■ Provided passage
Computer system/server 12 may be described in the general context of computer system-executable instructions, such as program modules, being executed by a computer system. Generally, program modules may include routines, programs, objects, components, logic, data structures, and so on that perform particular tasks or implement particular abstract data types. Computer system/server 12 may be practiced in distributed cloud computing environments where tasks are performed by remote processing devices that are linked through a communications network. In a distributed cloud computing environment, program modules may be located in both local and remote computer system storage media including memory storage devices.

As shown in FIG. 3, computer system/server 12 in computing node 10 is shown in the form of a general-purpose computing device. The components of computer system/server 12 may include, but are not limited to, one or more processors or processing units 16, a system memory 28, and a bus 18 that couples various system components including system memory 28 to processor 16.

Bus 18 represents one or more of any of several types of bus structures, including a memory bus or memory controller, a peripheral bus, an accelerated graphics port, and a processor or local bus using any of a variety of bus architectures. By way of example, and not limitation, such architectures include Industry Standard Architecture (ISA) bus, Micro Channel Architecture (MCA) bus, Enhanced ISA (EISA) bus, Video Electronics Standards Association (VESA) local bus, Peripheral Component Interconnect (PCI) bus, Peripheral Component Interconnect Express (PCIe), and Advanced Microcontroller Bus Architecture (AMBA).

Computer system/server 12 typically includes a variety of computer system readable media. Such media may be any available media that is accessible by computer system/server 12, and it includes both volatile and non-volatile media, removable and non-removable media.

System memory 28 can include computer system readable media in the form of volatile memory, such as random access memory (RAM) 30 and/or cache memory 32. Computer system/server 12 may further include other removable/non-removable, volatile/non-volatile computer system storage media. By way of example only, storage system 34 can be provided for reading from and writing to a non-removable, non-volatile magnetic media (not shown and typically called a “hard drive”). Although not shown, a magnetic disk drive for reading from and writing to a removable, non-volatile magnetic disk (e.g., a “floppy disk”), and an optical disk drive for reading from or writing to a removable, non-volatile optical disk such as a CD-ROM, DVD-ROM or other optical media can be provided. In such instances, each can be connected to bus 18 by one or more data media interfaces. As will be further depicted and described below, memory 28 may include at least one program product having a set (e.g., at least one) of program modules that are configured to carry out the functions of embodiments of the disclosure.

Program/utility 40, having a set (at least one) of program modules 42, may be stored in memory 28 by way of example, and not limitation, as well as an operating system, one or more application programs, other program modules, and program data. Each of the operating system, one or more application programs, other program modules, and program data or some combination thereof, may include an implementation of a networking environment. Program modules 42 generally carry out the functions and/or methodologies of embodiments as described herein.

■ Excerpted records
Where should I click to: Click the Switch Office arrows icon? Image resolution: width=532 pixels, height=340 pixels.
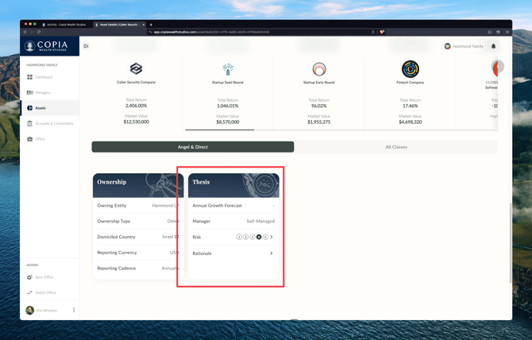click(x=30, y=292)
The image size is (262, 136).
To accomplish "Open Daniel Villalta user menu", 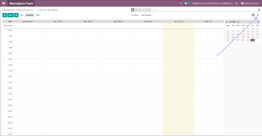I will [x=251, y=4].
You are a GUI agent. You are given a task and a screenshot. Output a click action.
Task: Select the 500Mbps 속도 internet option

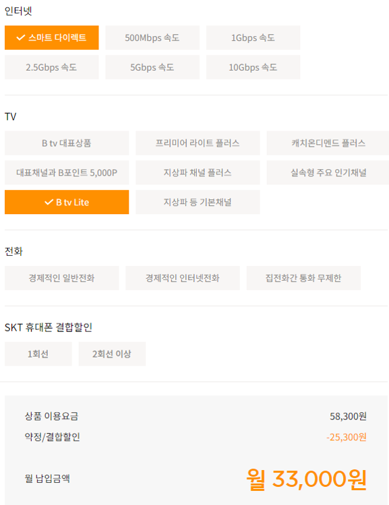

■ Set of tasks
a) Reproduce the computer system passage from "Bus 18 represents" to "and non-removable media.".
b) Answer these questions on the computer system passage:
(i) What reference numeral is given to the bus that couples system components to the processor?
(ii) Which two forms of volatile memory may system memory 28 include?
(iii) What does program/utility 40 have?
c) Write the next portion of the computer system passage, beginning after its last sentence.
The material plays no part in these tasks.

■ Outputs
a)
Bus 18 represents one or more of any of several types of bus structures, including a memory bus or memory controller, a peripheral bus, an accelerated graphics port, and a processor or local bus using any of a variety of bus architectures. By way of example, and not limitation, such architectures include Industry Standard Architecture (ISA) bus, Micro Channel Architecture (MCA) bus, Enhanced ISA (EISA) bus, Video Electronics Standards Association (VESA) local bus, Peripheral Component Interconnect (PCI) bus, Peripheral Component Interconnect Express (PCIe), and Advanced Microcontroller Bus Architecture (AMBA).

Computer system/server 12 typically includes a variety of computer system readable media. Such media may be any available media that is accessible by computer system/server 12, and it includes both volatile and non-volatile media, removable and non-removable media.

b)
(i) 18
(ii) Random access memory (RAM) 30 and/or cache memory 32
(iii) A set (at least one) of program modules 42

c)
Computer system/server 12 may also communicate with one or more external devices 14 such as a keyboard, a pointing device, a display 24, etc.; one or more devices that enable a user to interact with computer system/server 12; and/or any devices (e.g., network card, modem, etc.) that enable computer system/server 12 to communicate with one or more other computing devices. Such communication can occur via Input/Output (I/O) interfaces 22. Still yet, computer system/server 12 can communicate with one or more networks such as a local area network (LAN), a general wide area network (WAN), and/or a public network (e.g., the Internet) via network adapter 20. As depicted, network adapter 20 communicates with the other components of computer system/server 12 via bus 18. It should be understood that although not shown, other hardware and/or software components could be used in conjunction with computer system/server 12. Examples, include, but are not limited to: microcode, device drivers, redundant processing units, external disk drive arrays, RAID systems, tape drives, and data archival storage systems, etc.

The present disclosure may be embodied as a system, a method, and/or a computer program product. The computer program product may include a computer readable storage medium (or media) having computer readable program instructions thereon for causing a processor to carry out aspects of the present disclosure.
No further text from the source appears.